BEGIN Source records

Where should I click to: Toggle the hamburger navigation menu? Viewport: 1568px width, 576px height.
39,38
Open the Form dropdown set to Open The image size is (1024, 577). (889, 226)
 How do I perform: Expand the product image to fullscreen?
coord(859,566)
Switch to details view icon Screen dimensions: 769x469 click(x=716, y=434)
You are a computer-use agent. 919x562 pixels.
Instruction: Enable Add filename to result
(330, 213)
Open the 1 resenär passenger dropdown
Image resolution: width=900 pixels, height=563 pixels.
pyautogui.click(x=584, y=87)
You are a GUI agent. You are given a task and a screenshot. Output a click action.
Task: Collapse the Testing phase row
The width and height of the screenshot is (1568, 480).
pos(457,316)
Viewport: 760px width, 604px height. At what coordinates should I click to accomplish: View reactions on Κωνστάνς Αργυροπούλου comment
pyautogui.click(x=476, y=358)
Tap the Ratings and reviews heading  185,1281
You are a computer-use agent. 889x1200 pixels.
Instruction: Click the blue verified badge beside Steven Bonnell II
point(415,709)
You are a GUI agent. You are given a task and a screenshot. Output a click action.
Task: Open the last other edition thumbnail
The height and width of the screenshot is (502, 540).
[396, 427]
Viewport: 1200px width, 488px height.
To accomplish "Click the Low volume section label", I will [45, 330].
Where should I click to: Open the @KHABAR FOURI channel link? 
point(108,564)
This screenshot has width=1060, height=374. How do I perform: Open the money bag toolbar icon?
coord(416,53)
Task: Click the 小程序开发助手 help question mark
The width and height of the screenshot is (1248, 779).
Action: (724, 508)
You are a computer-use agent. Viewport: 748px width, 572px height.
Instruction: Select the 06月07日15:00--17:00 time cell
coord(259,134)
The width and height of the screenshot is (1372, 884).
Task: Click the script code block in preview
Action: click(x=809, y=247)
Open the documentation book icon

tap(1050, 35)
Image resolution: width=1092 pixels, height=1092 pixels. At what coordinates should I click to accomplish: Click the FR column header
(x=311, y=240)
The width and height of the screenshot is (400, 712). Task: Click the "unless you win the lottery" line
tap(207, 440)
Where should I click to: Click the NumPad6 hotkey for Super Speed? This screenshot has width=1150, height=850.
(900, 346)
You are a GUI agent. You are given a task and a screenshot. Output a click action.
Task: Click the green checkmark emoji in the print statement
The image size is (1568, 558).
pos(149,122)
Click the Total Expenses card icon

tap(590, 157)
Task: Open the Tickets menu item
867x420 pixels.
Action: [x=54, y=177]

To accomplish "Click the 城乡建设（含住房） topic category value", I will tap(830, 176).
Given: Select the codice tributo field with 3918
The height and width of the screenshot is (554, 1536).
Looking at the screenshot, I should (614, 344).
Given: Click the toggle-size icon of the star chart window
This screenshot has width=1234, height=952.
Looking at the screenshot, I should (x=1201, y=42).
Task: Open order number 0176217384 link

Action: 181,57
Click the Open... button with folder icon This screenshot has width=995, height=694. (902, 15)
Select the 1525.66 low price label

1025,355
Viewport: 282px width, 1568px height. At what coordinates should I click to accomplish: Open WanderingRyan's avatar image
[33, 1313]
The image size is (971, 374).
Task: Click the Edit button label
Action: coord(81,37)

END Source records

Starting at the line that contains "The width and height of the screenshot is (400, 712).", print every line through the last one of the records, exactly and with nothing else.

## Task solution
The width and height of the screenshot is (400, 712). Task: Click the "unless you win the lottery" line
tap(207, 440)
Where should I click to: Click the NumPad6 hotkey for Super Speed? This screenshot has width=1150, height=850.
(900, 346)
You are a GUI agent. You are given a task and a screenshot. Output a click action.
Task: Click the green checkmark emoji in the print statement
The image size is (1568, 558).
pos(149,122)
Click the Total Expenses card icon

tap(590, 157)
Task: Open the Tickets menu item
867x420 pixels.
Action: [x=54, y=177]

To accomplish "Click the 城乡建设（含住房） topic category value", I will tap(830, 176).
Given: Select the codice tributo field with 3918
The height and width of the screenshot is (554, 1536).
Looking at the screenshot, I should (614, 344).
Given: Click the toggle-size icon of the star chart window
This screenshot has width=1234, height=952.
Looking at the screenshot, I should (x=1201, y=42).
Task: Open order number 0176217384 link

Action: 181,57
Click the Open... button with folder icon This screenshot has width=995, height=694. (902, 15)
Select the 1525.66 low price label

1025,355
Viewport: 282px width, 1568px height. At what coordinates should I click to accomplish: Open WanderingRyan's avatar image
[33, 1313]
The image size is (971, 374).
Task: Click the Edit button label
Action: coord(81,37)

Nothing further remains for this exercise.